Marketing, hacked open.
Penn & Teller built the most enduring magic act in modern history on a counterintuitive bet: that showing the audience how a trick is done doesn't ruin the magic. It deepens it. You stop seeing a miracle and start seeing the craft — the years of practice, the design choices, the misdirection chosen with care.
Marketing is the same kind of craft. The best ad you've ever seen wasn't lucky. The pricing page that made you reach for your card wasn't an accident. The sales email that actually got a reply was built — trick by trick — by someone who understood exactly which lever they were pulling, and why.

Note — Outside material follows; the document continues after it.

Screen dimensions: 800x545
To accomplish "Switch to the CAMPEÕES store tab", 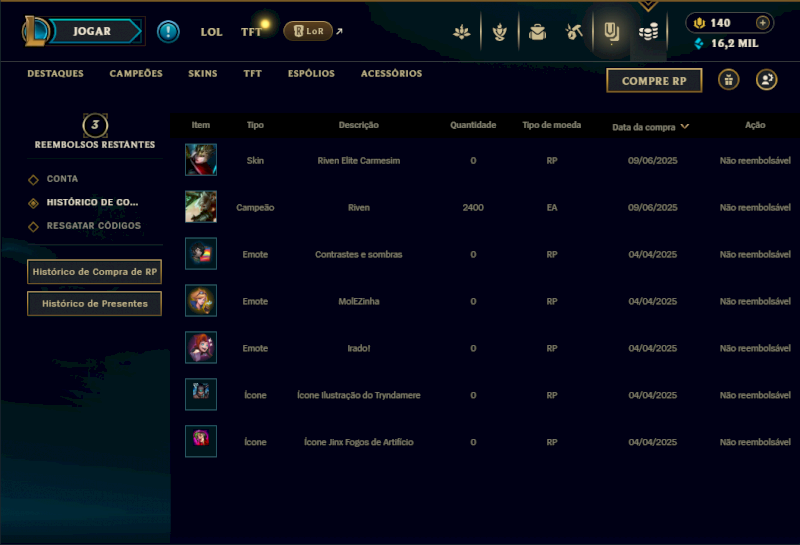I will click(136, 73).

Most marketing education hides this. You get textbooks ("Influence by Cialdini"), or cynical exposés ("10 dark patterns brands use!"), but rarely the actual deconstruction — the craft, exposed, with the dignity it deserves.
So we made a place where you can study the trick like a magician studies a trick. With reverence for the craft. And a clear eye for where craft becomes manipulation.
Three rules we live by
- 1. Reveal the trick.
Every teardown tells you exactly what's happening, why it works, and how to do it yourself. No mystique. No gatekeeping.
- 2. Mark the ethics.
The same trick can be honest craft or pure manipulation. We mark the spectrum on every entry — white, grey, black — and we're specific about where the line is.
- 3. Show, don't lecture.
No 2,000-word essays where a hover state would do. Every reveal is interactive because feeling the trick teaches faster than reading about it.
Who this is for
Marketers and founders who want to do the work well. People who'd rather understand persuasion than parrot it. People who think knowing how the magic is done makes the magic better, not worse.
If that's you — welcome to the show.